シュミレ国王エリヤが玉座に、その傍らに騎士であり執政であるウィリアムが侍る。玉座の段下、左側に臣下が右側に客人が並ぶのが慣例だった。
チャンリー公爵家のショーン、アレキシス侯爵家は当主と並んでエイデンも臨席する。侯爵や伯爵がかなり欠けた臣下の列と向かい合う形で、ゼロシア王息で王太子の青年とその妻が臣下と共に並んだ。
「ゼロシア王家を残し、ゼロシア自治領とする。なお王弟アーロンは王籍剥奪の上、反逆罪で監禁。王太子たるエルヴィスへ、シュミレ国侯爵家の地位を与える。ゼロシア自治領の監督は、アスターリア伯爵家に一任する」
「かしこまりました」
反論なく受け入れられたゼロシアの回答に、ウィリアムはひとつ頷いた。それから視線を動かし、エルヴィスに付き添った現国王派のゼロシア貴族を見回す。
「ゼロシア王から進言のあった貴族は、そのままシュミレ国の爵位を与えよう」
「はっ」
一斉に頭を下げる。
「不満はないか?」
ようやくエリヤが口を開いた。彼が問いかけたのはゼロシア側ではなく、自国の貴族へ向けてだった。新しく入る他国の貴族を、そのまま貴族として扱う。これは国の統合に置いて異例なのだ。功績や貢物に応じて新たな爵位を与えることはあっても、統合された国の貴族は平民扱いとなる。
「陛下、私からひとつ」
ショーンが口を開いた。恭しく頭を下げる黒髪の従兄弟へ、エリヤが視線を向ける。ウィリアムは予想がつく進言に眉をかすかに持ち上げた。
「何だ?」
「アスターリア伯爵家へ、ゼロシア王家から姫君が嫁がれると伺いました。ならばアスターリア伯爵は陛下をお守りした功績をもって、侯爵家に引き上げてはいかがか」
国王を守った功績の叙勲を終えてから、数日置いて侯爵位を与えるつもりはあった。少なくとも他王家の姫を娶るならば、それなりの爵位や役職が必要だろう。反発を予想したため、数日様子をみる予定だったのだが……。

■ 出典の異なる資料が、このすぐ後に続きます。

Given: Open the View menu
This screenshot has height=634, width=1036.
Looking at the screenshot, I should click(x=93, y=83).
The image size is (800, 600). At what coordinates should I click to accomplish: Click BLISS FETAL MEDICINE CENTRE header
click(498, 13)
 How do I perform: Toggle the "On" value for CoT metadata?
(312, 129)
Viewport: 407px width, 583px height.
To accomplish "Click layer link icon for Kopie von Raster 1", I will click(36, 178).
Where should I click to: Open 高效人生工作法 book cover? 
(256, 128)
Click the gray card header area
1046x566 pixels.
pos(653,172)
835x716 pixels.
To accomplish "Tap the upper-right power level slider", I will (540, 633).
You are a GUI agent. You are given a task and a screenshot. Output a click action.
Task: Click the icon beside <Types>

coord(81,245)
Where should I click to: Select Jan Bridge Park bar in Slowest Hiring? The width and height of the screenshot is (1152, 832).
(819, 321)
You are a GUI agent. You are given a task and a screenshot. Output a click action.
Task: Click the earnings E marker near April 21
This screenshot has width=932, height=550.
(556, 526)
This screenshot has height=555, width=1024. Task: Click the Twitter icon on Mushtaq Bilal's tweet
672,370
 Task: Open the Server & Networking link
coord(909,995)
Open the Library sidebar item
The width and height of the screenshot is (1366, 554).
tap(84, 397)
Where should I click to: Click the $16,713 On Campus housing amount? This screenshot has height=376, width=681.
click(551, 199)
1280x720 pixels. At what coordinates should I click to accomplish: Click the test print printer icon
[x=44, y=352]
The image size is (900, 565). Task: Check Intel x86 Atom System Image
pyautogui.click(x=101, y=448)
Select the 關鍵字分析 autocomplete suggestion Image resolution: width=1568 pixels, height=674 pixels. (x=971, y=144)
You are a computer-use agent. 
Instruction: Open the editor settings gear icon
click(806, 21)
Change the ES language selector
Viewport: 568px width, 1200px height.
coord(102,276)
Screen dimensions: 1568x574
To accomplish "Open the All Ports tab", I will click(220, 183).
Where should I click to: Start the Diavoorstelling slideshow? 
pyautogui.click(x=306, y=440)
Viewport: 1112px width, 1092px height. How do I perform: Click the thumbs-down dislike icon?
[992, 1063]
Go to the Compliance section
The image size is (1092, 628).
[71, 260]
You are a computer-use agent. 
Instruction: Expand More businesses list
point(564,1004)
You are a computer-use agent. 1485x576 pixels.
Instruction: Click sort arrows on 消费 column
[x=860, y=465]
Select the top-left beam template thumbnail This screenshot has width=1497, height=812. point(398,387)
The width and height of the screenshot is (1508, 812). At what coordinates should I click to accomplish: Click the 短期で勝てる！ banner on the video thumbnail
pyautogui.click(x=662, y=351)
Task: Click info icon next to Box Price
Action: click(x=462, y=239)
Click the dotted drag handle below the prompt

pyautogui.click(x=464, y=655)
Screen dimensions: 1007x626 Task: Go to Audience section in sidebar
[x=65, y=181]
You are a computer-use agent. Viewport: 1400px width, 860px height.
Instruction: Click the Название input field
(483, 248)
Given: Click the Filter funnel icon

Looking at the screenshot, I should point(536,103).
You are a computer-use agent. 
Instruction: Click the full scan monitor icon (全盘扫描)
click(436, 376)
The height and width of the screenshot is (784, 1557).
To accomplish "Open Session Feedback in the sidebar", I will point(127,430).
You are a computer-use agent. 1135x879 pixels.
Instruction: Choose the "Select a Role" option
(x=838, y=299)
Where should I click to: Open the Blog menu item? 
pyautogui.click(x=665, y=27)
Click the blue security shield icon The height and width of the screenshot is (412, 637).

チャンリー公爵家から言い出したとあれば、他の貴族も口出しが出来なくなる。実力で周囲を黙らせるショーンの提案を蹴る理由は何もなかった。
「ふむ。チャンリー公爵はそのように考えるか」
「はっ」
「ならば、そのように手配しろ。ウィリアム」
「陛下の仰せのままに」
仰々しいやり取りを終え、エリヤが長いマントを翻して椅子から下りる。引き摺って歩き出す子供は、玉座の裏で無邪気に手を伸ばした。斜め後ろに控えていたウィリアムがその手を取り、慣れた所作で抱き上げる。
「上手くいったな」
「ショーンの発言には驚いたけど……ま、数日早いか遅いかの違いだし、いっか」
ひそひそ話しながら王族専用の通路をぬけていく。左側から日が差し込む廊下は、右側の壁に過去の王の肖像が並んでいた。エリヤにとっては先祖にあたる方々だ。
「もう少ししたら、エリヤの肖像も描かないと」
「面倒だ」
「そういうわけにもいかないんだって」
分かりきった会話を交わしながら、ウィリアムは縦抱っこした主の黒髪に唇を押し当てる。つぎつぎと触れ、額と頬を経て最後に唇を掠めた。
「絵、オレが欲しいの」
「我が侭な臣下だ」
嗜める口調ながら、エリヤは嬉しそうに頬を綻ばせた。手を伸ばしてウィリアムの長い髪を掴んだ少年王は、仰々しく命令を口にする。
「ならば絵師を手配せよ。最初の1枚はウィルに与える」
「光栄の極みにございます」
廊下には彼ら2人のみ。笑いながら交わした堅苦しい言葉が終わると、ゆっくり顔を寄せて――唇を重ねた。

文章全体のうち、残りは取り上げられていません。